数据结构化：将原始数据转换为适合 SFT 流程的结构化格式。其中一种典型格式是JSON 行 (JSONL)，每一行都是一个 JSON 对象，包含输入和所需输出的不同字段。
质量保证：确保数据准确、一致、多样，不存在可能对模型行为产生负面影响的偏差。

步骤 #2：选择合适的预训练模型

有多种预训练模型可供选择。选择最适合您的情况的主要考虑因素包括：

模型规模：以模型参数数量来衡量，如 7B、13B、70B 等，规模越大，通常意味着模型能够学习更复杂的模式和细微差别，但也需要更多的硬件资源来进行微调。
模型架构：不同架构可能更适合执行特定任务。例如：
- 仅解码器结构（GPT 系列、Llama、Mistral、PaLM）： 擅长生成类任务，即在已给定内容的基础上延续输出，包括文本生成、摘要、指令跟随以及对话系统等，因其本质是预测序列中下一个 Token。
- 编码器-解码器结构（T5、BART、Flan-T5）： 拥有独立的编码器和解码器组件，擅长需要“输入序列到输出序列”转换类型的任务，例如机器翻译、文本摘要以及问答等。
基础能力：在决定进行微调前，可先测试预训练模型在与目标任务相关的学术基准上的表现，以获得基线并评估模型潜能。
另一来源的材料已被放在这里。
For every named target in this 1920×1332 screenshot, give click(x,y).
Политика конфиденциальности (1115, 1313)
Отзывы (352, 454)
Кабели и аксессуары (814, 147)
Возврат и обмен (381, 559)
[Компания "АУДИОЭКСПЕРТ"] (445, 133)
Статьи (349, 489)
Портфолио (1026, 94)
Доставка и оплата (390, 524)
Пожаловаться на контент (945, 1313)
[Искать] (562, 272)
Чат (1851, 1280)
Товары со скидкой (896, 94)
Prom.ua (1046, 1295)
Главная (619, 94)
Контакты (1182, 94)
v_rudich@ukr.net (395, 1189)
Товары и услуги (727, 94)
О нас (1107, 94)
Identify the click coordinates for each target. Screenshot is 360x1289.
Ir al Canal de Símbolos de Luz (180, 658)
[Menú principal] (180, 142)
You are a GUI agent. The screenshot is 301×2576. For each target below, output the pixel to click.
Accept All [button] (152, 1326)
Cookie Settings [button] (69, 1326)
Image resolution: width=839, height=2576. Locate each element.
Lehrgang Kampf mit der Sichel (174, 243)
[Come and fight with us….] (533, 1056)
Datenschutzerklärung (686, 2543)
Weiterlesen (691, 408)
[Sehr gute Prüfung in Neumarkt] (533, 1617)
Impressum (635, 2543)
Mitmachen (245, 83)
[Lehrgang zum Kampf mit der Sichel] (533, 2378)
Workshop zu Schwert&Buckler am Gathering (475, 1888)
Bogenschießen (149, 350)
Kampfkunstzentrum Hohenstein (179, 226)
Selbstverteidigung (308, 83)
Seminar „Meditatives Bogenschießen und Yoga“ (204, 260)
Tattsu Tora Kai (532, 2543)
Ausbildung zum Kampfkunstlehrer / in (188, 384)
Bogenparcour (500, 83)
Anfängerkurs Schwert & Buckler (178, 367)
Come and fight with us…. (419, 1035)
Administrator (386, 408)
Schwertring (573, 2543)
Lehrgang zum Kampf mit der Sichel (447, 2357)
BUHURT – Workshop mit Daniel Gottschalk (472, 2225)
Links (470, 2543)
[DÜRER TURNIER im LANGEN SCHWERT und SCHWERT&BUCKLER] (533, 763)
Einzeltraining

例如：
- 诸如 GPT-4、Claude 3 Opus 或 Gemini Advanced 等模型通常具备更复杂的推理能力。
- 开源模型（如 Llama 3 系列）在多种基准上表现出色，在推理、编程以及常识任务上可与专有模型媲美。
- 针对代码预训练的模型（CodeLlama 或 WizardCoder）在代码生成任务上表现更为优异。
授权许可：模型的发布许可决定了其可使用、修改与分发的方式。有些模型自由度更高，也有些则严格限制。
现有微调成果：当已有相似任务的微调模型时，先在此基础上进行二次微调往往比从零开始对基座模型进行微调更高效，这可以视作一种中间微调方案。

步骤 #3：实施培训循环

这一过程的核心是反复检查标注数据集，并调整模型的权重：

前向传递：模型处理来自 SFT 数据集的输入（提示）并生成输出。
损失计算：损失函数将模型生成的逐个令牌输出与数据集中提供的目标输出进行比较。这有助于量化误差。
反向传递（反向传播）：计算出的损失用于计算梯度，表明每个模型权重对误差的影响程度。
权重更新：优化算法使用梯度和指定的学习率来调整模型的权重。其目标是使后续迭代的误差最小。
超参数调整：对控制训练过程的参数进行调整，以提高模型的性能。

步骤 #4：评估结果

最后一步是评估微调模型的性能。这包括

验证集：必须使用标注数据集的一部分来监控进度，防止过度拟合。
测试集：你需要一个包含模型未见过的新数据的数据集，它可以是微调数据集的一个子集。微调完成后，执行此步骤进行最终评估。
衡量标准：定义与任务相关的量化指标，以评估性能。
定性分析：审查模型输出，以评估一致性、相关性、风格一致性和安全性。

实施 SFT 的技术挑战和考虑因素

实施 SFT 会面临一些技术挑战，例如

数据集的质量和规模：最大的挑战在于创建或获取足够大、高质量和有代表性的标注数据集。数据质量差直接导致模型性能差。数据提取、清理、标记、聚合和格式化需要大量的工作和领域专业知识。
减少灾难性遗忘：对特定任务进行密集微调可能会导致模型 “遗忘 “预训练时学到的一些通用能力。使用较低的学习率、减少微调次数或采用多样化数据等策略有助于缓解这一现象。
超参数优化策略：寻找最优超参数集是一个经验过程。这需要进行多次实验并仔细监测验证指标。自动超参数调整框架可以提供帮助，但会增加复杂性。

监督微调 LLM：逐步教程

是时候将理论付诸实践了。本教程将指导您对轻量级 LLM 进行微调，使您无需额外硬件即可使用计算机。我们的目标是微调 LLM，以便在给定一系列特征的情况下生成电子商务产品描述。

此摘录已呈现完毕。